This thing has wings on it.

32 pre-sold printers.  I don't get the feeling the beta testing is going to be some drawn out process.  Management seem very cluey.

Smashing IPO records.

In the old days, if you needed a spare metal part you had to order it and wait for delivery.  And you probably had to order in bulk or package it with other orders.  In the near future you just download the code, and print your own.  Or scan the existing part and hit "copy".  Imagine the applications for business.

They're going to need to watch who gets hold of these units.  A3D says they have control over who prints what, but.... ?


----------



## McLovin (22 August 2016)

There are two co-founders.

One of them is Jessica Snelling. She graduated in 2013 with a degree in computer and mathematical sciences. She then worked as a "Systems officer" at the Insurance Commission of WA for 18 months. From there, and with no obvious background in engineering, she became the co-founder and product engineer at A3D. Now there's nothing wrong with being young and running a start-up, but I would assume that something like this would require some pretty specialist knowledge/skills, especially on the shoe string R&D budget.

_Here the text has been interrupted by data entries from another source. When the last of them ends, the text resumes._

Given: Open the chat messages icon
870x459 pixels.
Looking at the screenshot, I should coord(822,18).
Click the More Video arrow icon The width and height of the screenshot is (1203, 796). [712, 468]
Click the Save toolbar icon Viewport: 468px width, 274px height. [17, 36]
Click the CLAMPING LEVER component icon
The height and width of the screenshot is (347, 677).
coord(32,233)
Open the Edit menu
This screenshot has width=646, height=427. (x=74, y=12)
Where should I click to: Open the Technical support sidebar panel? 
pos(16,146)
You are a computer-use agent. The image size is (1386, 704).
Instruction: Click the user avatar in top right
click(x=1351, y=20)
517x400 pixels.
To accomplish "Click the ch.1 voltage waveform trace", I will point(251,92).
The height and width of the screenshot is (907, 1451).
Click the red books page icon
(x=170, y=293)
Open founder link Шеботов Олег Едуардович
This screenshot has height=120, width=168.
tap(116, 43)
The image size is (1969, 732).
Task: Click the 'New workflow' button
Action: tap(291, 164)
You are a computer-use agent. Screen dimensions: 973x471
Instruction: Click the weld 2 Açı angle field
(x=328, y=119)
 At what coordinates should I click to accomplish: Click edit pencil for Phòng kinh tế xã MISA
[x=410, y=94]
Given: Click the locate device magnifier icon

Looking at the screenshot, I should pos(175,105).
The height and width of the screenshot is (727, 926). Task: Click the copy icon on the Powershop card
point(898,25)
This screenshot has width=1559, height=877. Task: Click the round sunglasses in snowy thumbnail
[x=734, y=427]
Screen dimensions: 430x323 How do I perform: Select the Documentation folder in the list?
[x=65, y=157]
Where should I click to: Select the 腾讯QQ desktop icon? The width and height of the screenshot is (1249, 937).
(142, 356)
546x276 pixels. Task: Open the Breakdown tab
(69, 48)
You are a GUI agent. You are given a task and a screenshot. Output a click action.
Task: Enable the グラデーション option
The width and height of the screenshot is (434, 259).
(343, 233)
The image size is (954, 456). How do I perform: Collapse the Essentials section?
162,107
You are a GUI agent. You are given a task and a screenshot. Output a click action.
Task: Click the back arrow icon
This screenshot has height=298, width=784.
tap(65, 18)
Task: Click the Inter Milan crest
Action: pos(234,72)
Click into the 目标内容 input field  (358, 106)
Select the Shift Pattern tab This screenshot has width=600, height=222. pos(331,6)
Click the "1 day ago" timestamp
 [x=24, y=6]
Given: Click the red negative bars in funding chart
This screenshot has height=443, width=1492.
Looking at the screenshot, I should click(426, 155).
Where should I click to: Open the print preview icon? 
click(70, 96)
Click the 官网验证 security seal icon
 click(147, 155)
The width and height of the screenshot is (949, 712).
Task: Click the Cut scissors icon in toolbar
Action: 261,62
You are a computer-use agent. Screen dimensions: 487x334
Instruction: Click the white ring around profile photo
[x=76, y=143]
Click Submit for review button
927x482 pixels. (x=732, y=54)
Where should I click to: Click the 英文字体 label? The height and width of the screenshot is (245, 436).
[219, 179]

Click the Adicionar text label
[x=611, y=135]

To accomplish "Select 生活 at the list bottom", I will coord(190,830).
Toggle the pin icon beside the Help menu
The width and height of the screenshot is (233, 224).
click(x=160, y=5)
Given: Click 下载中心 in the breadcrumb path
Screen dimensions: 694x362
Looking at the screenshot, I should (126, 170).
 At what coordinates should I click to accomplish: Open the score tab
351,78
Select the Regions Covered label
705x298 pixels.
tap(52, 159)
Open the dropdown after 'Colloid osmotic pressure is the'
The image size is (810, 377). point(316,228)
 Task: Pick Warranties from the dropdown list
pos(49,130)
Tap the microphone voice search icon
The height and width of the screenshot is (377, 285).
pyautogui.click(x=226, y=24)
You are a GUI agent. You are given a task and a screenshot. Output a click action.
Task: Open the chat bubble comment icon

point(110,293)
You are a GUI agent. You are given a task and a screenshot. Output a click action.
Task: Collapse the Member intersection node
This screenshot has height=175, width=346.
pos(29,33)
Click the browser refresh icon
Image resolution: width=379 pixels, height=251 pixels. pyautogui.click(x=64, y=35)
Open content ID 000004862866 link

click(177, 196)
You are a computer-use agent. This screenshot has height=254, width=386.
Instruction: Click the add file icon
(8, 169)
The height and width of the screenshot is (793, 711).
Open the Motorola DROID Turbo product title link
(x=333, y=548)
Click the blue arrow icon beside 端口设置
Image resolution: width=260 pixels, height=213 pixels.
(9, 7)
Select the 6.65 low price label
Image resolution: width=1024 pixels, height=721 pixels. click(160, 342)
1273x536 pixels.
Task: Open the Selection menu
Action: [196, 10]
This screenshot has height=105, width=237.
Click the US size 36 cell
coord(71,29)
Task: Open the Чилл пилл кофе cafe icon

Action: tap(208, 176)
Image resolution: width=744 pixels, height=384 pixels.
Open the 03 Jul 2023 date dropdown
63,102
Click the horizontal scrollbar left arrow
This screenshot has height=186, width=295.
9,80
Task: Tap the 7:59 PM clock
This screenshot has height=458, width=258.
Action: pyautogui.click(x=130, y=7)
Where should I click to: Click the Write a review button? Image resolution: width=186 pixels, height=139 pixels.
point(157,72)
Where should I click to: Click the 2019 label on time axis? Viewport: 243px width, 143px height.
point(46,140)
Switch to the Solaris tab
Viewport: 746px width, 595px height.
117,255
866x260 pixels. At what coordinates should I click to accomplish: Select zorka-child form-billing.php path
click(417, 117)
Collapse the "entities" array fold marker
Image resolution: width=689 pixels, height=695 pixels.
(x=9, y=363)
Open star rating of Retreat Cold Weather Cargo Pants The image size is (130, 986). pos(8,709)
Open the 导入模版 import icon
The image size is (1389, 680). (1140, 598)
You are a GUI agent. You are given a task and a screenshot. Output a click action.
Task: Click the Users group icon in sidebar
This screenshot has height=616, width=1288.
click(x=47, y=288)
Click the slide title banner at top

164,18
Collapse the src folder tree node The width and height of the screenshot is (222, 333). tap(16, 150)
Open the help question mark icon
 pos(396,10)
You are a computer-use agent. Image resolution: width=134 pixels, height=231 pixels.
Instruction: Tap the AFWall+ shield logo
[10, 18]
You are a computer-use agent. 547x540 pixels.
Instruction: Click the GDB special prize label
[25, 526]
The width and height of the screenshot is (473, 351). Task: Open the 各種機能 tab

They originally wanted to build rocket motors, but ended up doing this. My guess is they'll be doing something else in a few years.

Most of the stuff I see on their website looks like stuff you could do with a 3d laser cutter.


----------



## levin123 (27 November 2016)

skc said:


> You can already see that this company is about selling the sizzle...




Sure is sizzling! In TH after getting a speeding ticket. Would love to forward time and see where this one ends up. 

There has been some ridiculous upwards price action over the past few months, but punting on these is like throwing darts, you may hit your 10 bagger but could very well go the other way too.


----------



## skc (28 November 2016)

levin123 said:


> Sure is sizzling! In TH after getting a speeding ticket. Would love to forward time and see where this one ends up.
> 
> There has been some ridiculous upwards price action over the past few months, but punting on these is like throwing darts, you may hit your 10 bagger but could very well go the other way too.




Yeah I haven't looked at them for a while but the speeding ticket caught my eye. Apparently the MD gave an interview with Alan Kolher (who now works for himself?) and talked up the company's aspirations... even providing numbers like X machines @ Y per machine and Z margins. 

I am guessing the ASX will frown upon such lax disclosure made to a subscription only service and not the ASX platform.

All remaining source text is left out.